Retype word for word the stretch of entries below from the line that has "You are a GUI" through the line that has "Screen dimensions: 691x624", and omit the pictures.

[[ Data for processing, beginning ]]

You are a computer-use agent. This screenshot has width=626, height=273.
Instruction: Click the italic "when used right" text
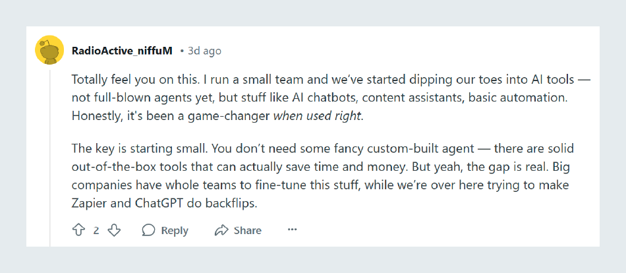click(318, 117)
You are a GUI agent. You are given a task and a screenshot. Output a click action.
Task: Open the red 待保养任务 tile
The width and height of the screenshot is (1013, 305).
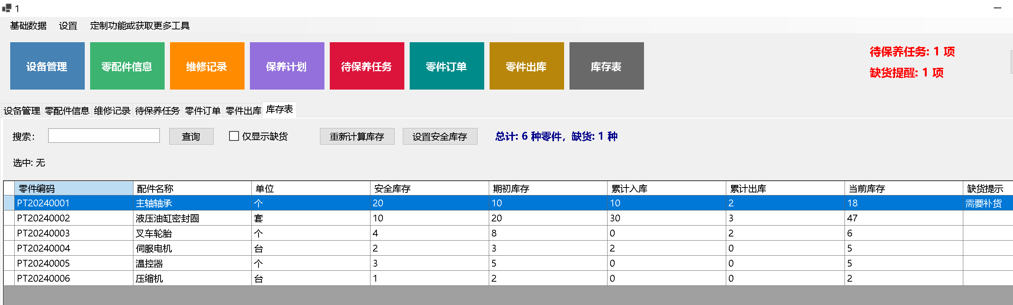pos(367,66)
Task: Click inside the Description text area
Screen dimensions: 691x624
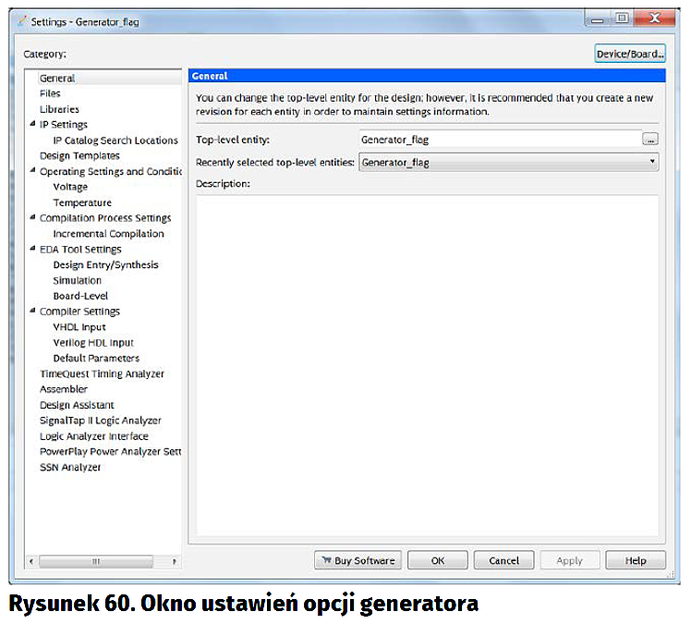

[[ Data for processing, end ]]
[[ Data for processing, beginning ]]

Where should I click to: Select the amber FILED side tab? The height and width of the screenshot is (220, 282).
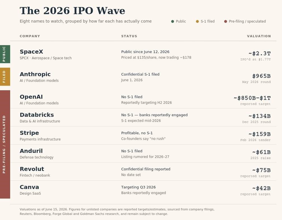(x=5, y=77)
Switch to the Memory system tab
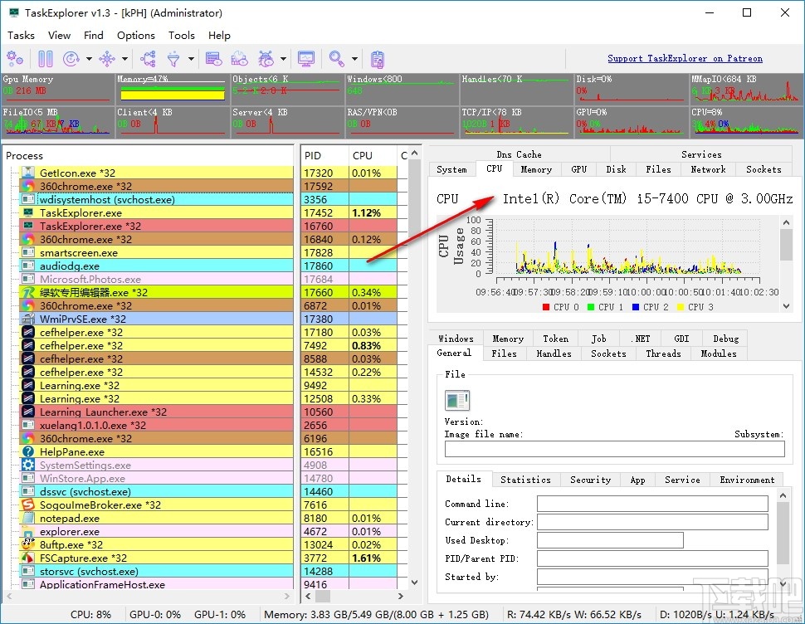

[[ Data for processing, end ]]

#### Task answer
You are a GUI agent. You are given a task and a screenshot. Output a click action.
Task: Open the red 待保养任务 tile
The width and height of the screenshot is (1013, 305).
pos(367,66)
Task: Click inside the Description text area
Screen dimensions: 691x624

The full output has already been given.